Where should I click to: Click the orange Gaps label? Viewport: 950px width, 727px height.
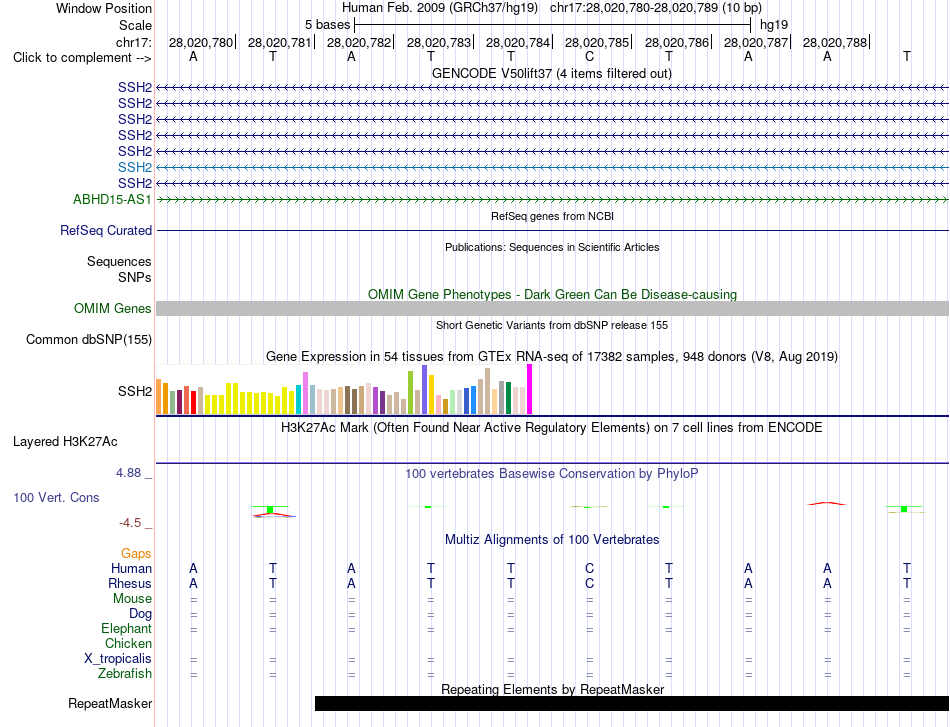click(x=136, y=553)
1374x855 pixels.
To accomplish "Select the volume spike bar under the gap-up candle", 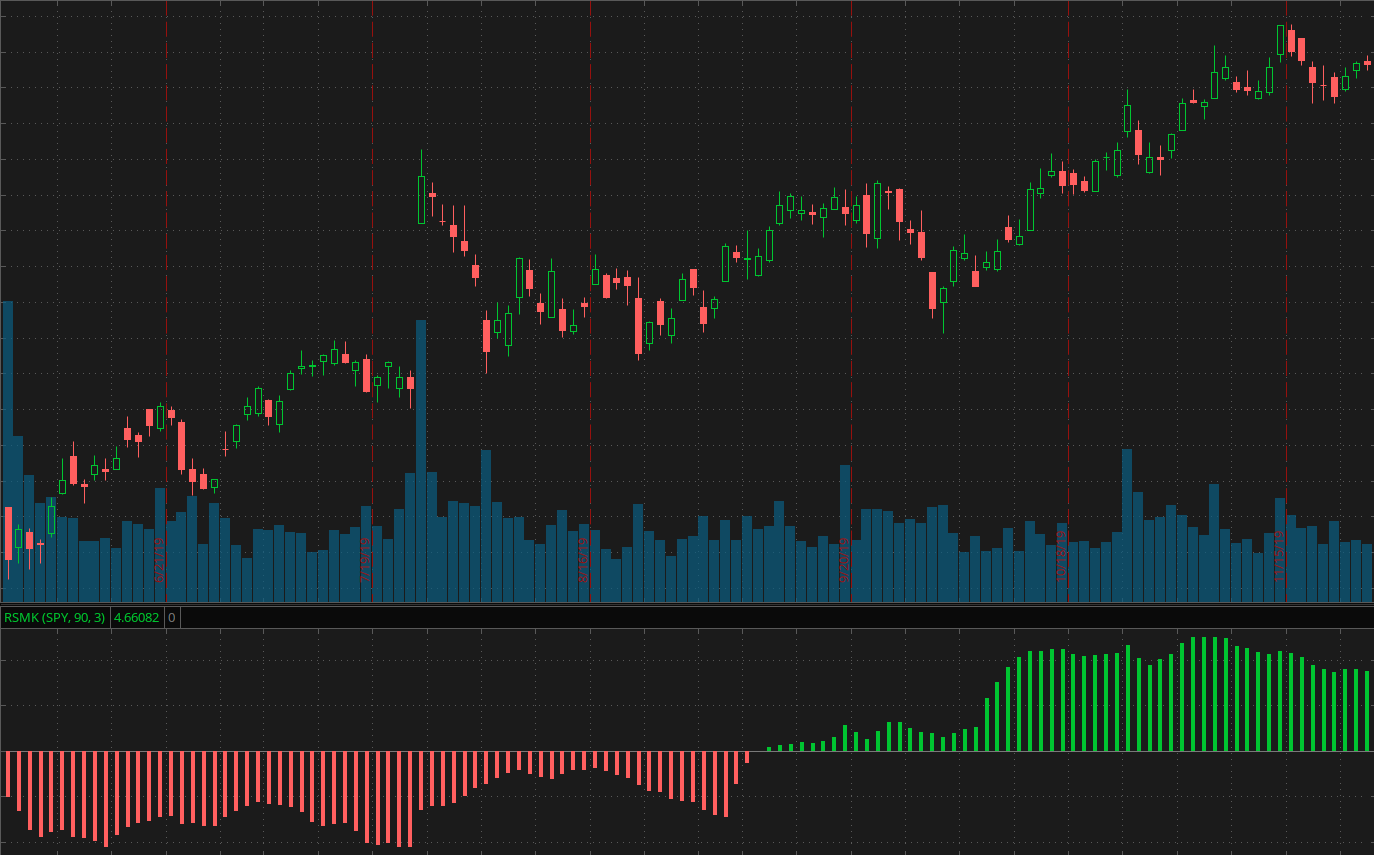I will coord(421,460).
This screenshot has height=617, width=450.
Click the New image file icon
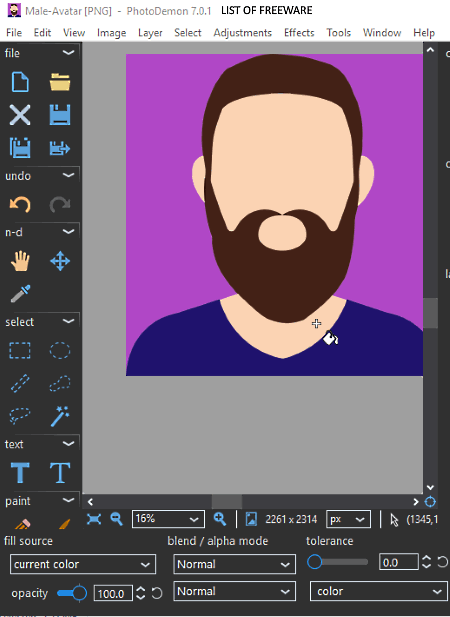click(x=20, y=82)
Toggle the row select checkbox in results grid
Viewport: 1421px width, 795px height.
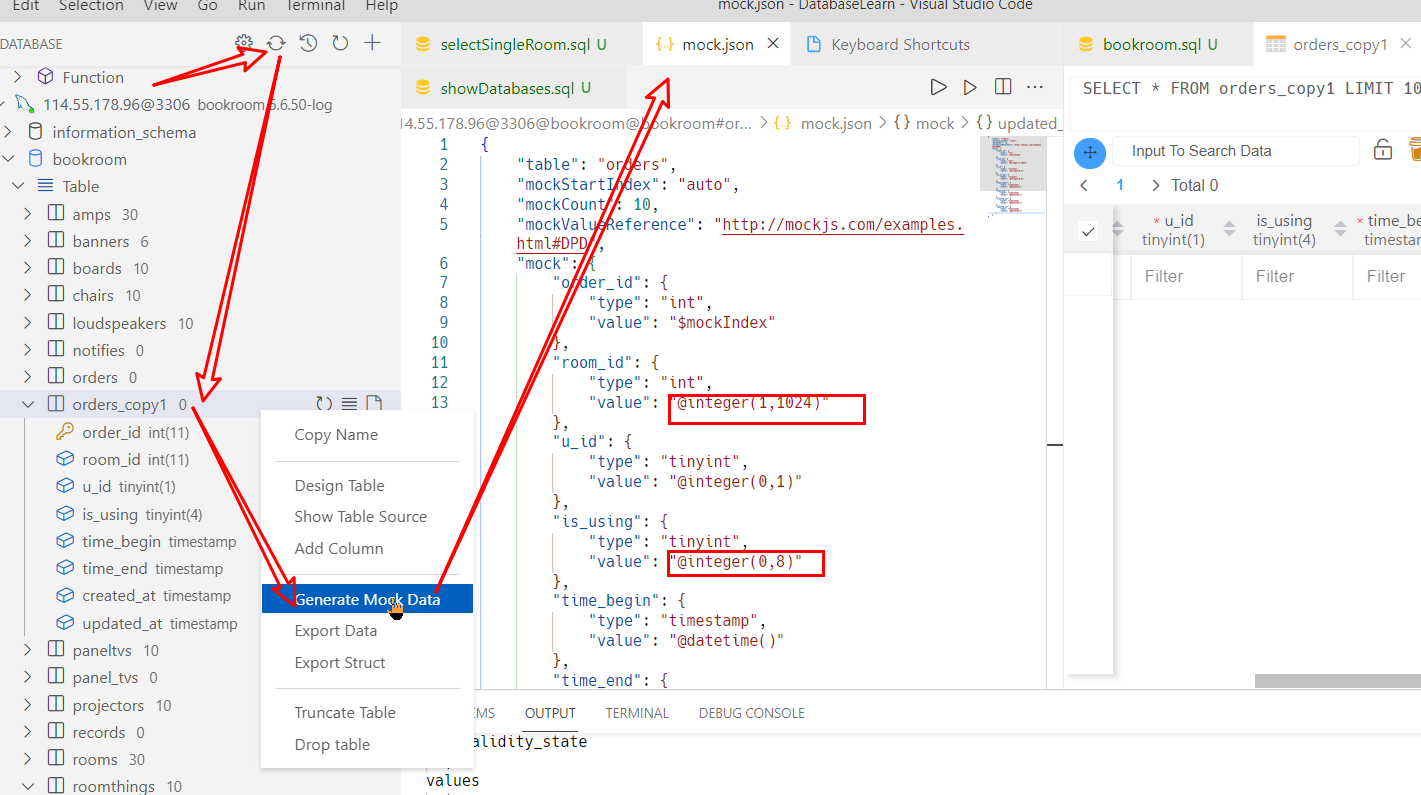1088,230
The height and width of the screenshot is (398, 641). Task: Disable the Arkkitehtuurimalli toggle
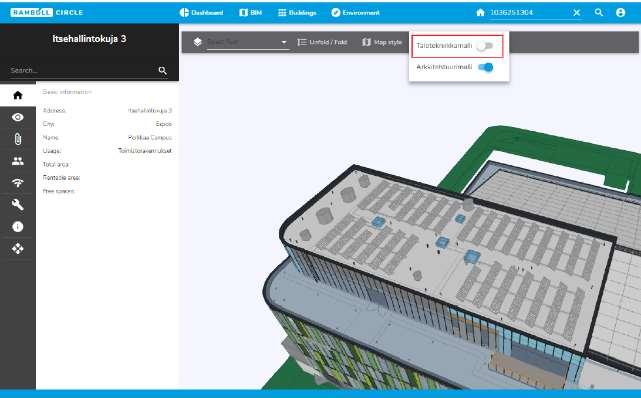pos(486,67)
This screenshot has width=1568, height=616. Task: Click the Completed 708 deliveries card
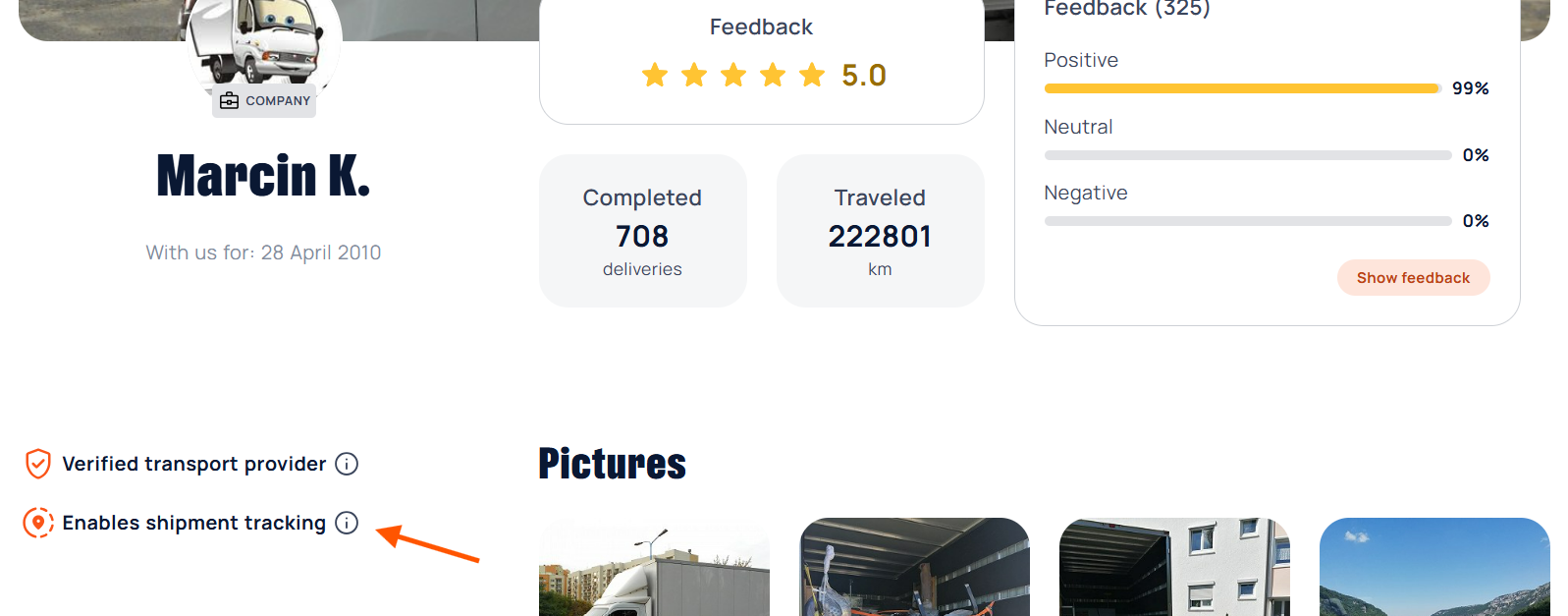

> [Work to complete]: Reproduce exactly and only the lines from the line that contains "The height and" to the end of the data above, both ends included. No pictures go in the copy.

> [Output for this exercise]:
The height and width of the screenshot is (398, 641). Task: Disable the Arkkitehtuurimalli toggle
pos(486,67)
This screenshot has width=1568, height=616. Task: Click the Completed 708 deliveries card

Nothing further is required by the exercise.